AIM:
Render the records as a Markdown table with the columns "No." and "Entry", starting at the line that contains "This screenshot has width=795, height=447." and ending with the last line of the records. Number each line in order and leave out blank lines.

Word and element pointing records
•••••
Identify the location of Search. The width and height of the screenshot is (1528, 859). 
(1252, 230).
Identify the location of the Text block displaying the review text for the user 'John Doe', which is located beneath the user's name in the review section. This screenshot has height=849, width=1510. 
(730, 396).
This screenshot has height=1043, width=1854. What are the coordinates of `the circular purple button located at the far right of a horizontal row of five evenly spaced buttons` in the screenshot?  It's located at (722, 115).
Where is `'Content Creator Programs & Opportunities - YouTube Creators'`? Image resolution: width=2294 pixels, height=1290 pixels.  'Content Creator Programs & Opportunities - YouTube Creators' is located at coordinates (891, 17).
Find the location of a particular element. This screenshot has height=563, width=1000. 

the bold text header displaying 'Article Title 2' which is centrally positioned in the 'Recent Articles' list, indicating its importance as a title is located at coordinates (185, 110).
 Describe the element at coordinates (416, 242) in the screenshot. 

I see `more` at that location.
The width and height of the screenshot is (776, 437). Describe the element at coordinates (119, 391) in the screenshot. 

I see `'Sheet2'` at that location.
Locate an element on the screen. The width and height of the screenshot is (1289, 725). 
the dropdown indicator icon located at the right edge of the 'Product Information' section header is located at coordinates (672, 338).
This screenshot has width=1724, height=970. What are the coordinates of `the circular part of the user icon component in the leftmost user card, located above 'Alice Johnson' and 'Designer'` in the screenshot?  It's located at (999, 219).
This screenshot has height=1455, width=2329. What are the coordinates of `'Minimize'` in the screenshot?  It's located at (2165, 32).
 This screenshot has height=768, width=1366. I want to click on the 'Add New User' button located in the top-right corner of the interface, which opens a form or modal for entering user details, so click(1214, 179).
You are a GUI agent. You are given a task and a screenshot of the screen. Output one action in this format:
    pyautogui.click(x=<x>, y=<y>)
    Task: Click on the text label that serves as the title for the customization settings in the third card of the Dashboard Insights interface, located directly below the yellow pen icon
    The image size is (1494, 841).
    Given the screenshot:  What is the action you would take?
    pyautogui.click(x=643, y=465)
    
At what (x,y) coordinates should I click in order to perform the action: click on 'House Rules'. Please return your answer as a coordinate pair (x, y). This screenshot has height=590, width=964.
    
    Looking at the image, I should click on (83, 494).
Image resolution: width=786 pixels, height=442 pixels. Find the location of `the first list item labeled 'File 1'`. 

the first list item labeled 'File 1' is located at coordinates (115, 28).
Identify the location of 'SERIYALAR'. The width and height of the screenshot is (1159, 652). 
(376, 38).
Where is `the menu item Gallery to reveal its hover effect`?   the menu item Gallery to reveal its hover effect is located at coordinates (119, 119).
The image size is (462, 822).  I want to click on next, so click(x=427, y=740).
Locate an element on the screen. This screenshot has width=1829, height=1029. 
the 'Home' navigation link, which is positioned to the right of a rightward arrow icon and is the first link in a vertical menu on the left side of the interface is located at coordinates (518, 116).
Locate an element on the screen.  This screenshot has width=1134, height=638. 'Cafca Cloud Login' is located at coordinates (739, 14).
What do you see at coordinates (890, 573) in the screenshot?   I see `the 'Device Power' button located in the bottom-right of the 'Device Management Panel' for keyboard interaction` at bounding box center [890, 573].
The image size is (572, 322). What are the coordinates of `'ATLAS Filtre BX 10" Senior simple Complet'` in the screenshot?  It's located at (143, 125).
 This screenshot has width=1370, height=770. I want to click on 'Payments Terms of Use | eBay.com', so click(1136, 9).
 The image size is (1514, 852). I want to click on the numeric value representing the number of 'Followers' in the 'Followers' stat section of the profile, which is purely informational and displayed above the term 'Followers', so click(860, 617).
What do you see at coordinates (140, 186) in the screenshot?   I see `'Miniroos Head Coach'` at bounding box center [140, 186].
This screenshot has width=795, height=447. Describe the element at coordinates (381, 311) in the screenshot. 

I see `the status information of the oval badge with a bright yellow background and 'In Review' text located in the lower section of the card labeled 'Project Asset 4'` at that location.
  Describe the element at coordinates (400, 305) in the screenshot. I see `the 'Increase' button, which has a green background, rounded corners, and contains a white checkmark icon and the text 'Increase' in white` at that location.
•••••
OUTPUT FOR THIS TASK:
| No. | Entry |
|---|---|
| 1 | This screenshot has width=795, height=447. Describe the element at coordinates (381, 311) in the screenshot.  |
| 2 | I see `the status information of the oval badge with a bright yellow background and 'In Review' text located in the lower section of the card labeled 'Project Asset 4'` at that location. |
| 3 |   Describe the element at coordinates (400, 305) in the screenshot. I see `the 'Increase' button, which has a green background, rounded corners, and contains a white checkmark icon and the text 'Increase' in white` at that location. |